Last edited by moderator2; 03-11-2009 at 09:11 PM.
Reason: posted disallowed website(s)
Thank you so much. I emailed my family doctor the phone number. Hopefully he will call. I also asked if having someone else treat me is an option. This is INSANE. So these are the things I asked the doctor who wouldn't treat me:
1. Can we have the infusions slowed down to a minimal rate -NO
2. Can we skin test every brand to check for a reaction - NO
3. Can we try a 3rd infusion to see if I get eczema again - NO
4. Can I try the sub-q injections - NO
My antibodies (sorry I don't know IGa's or IGg's) were at 250 before the 1st infusion and 526 after ONE infusion. I was sick as heck for 3 days after both, then totally fine AND did not get SICK. HELLO am I missing something?

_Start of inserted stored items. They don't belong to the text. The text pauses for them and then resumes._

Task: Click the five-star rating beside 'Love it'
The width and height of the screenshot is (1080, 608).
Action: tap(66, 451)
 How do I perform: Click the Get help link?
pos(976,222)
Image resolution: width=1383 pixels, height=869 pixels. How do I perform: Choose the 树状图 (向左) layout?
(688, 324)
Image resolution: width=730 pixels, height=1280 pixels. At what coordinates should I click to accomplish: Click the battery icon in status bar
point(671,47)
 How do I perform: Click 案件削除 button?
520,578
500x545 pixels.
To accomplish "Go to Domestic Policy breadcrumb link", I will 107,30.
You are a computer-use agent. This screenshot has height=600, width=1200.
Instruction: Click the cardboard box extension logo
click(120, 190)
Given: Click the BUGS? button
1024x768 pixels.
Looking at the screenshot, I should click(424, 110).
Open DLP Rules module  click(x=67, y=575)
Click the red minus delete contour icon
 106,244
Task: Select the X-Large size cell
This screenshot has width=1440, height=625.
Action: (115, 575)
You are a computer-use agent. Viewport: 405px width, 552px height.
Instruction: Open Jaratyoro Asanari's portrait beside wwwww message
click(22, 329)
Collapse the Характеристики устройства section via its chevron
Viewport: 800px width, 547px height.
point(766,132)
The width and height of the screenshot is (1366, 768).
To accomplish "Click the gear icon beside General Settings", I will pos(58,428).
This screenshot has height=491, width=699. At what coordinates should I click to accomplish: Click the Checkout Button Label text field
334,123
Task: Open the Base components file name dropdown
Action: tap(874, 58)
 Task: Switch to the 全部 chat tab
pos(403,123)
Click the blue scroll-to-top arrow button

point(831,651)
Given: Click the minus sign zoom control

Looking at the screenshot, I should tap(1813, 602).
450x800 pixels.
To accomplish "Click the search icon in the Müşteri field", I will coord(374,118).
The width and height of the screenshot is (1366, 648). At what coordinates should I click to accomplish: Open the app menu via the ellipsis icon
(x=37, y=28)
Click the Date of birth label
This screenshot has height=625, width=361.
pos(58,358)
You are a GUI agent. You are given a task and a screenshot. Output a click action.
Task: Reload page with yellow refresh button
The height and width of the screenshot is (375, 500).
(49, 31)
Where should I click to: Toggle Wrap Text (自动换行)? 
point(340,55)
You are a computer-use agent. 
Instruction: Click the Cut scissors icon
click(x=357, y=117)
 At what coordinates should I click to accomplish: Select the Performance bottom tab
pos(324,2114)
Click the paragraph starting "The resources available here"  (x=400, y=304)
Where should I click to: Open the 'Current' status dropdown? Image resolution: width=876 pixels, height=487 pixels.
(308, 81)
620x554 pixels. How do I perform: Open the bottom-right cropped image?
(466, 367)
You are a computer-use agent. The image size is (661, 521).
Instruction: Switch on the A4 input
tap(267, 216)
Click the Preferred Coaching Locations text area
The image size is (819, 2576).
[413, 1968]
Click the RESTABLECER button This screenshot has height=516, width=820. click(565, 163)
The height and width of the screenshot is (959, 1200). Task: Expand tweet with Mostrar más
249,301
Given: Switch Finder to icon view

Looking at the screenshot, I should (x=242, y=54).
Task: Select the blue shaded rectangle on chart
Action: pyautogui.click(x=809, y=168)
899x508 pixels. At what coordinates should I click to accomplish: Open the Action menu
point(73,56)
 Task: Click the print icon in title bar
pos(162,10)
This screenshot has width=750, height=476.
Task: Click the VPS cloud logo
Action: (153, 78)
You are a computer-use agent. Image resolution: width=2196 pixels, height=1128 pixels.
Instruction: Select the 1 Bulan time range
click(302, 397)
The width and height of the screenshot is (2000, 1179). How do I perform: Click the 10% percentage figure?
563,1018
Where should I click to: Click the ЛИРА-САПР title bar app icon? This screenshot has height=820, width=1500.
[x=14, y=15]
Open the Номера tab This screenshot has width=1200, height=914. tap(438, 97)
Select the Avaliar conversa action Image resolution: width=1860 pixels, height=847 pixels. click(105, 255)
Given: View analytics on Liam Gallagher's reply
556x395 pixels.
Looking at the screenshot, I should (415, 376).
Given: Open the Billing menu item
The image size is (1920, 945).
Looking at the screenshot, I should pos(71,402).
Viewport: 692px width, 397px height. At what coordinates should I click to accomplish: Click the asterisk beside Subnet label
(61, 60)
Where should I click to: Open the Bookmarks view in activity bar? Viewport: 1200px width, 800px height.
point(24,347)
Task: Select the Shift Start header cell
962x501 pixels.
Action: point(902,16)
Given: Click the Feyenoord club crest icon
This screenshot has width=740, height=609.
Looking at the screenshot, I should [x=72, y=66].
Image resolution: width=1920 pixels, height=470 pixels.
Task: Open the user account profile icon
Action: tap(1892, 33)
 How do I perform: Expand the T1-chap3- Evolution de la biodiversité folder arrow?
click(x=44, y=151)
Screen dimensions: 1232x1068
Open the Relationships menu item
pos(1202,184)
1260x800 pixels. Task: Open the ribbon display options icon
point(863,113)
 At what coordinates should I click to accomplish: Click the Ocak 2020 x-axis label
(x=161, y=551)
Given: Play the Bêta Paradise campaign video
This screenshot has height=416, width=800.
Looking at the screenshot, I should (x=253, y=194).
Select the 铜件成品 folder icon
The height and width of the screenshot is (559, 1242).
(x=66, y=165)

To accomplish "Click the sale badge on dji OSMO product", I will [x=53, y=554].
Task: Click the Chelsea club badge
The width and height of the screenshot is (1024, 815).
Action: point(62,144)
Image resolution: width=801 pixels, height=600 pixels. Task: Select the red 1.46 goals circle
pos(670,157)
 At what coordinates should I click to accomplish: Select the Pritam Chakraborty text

Sorry if I'm repeating any info here. Most of my other posts were really scatterbrained.
THANK you so much for all input. I will keep everyone updated.
Last edited by Administrator; 01-05-2010 at 11:05 PM.
UPDATE: I found a doctor to treat me!!!! He's actually a leading HIV Dr. here in Kern County. He was perplexed when I told him I was pulled off of IVIG's by my last Dr. He is starting me on a lower dosage and working me up to max. He did say no to the sub-q, said they didn't work as well. I had to stalk Kaiser to get a result and finally get referred to a Dr. outside of their group. I hope no one else has gone thru this.
I'll keep ya updated as to how my infusion goes tomorrow. Thank you all again for everything.
Last edited by Administrator; 01-05-2010 at 11:06 PM.
I had Kaiser at one point....don't get me started...
I am one of those people who felt much worse after the first 2 IVIG infusions I had, and I was despondent that this wasn't going to help, but I since learned that yes, it kicks your immune system into gear and starts fighting those infections, and you feel worse until your body gets them under control. I just had my 8th IVIG infusion a week ago and this is the first time that I have really felt good afterward. It hasn't been bad for the last several months, but for some reason I've felt really good since I had this one done. I'm hoping this will continue.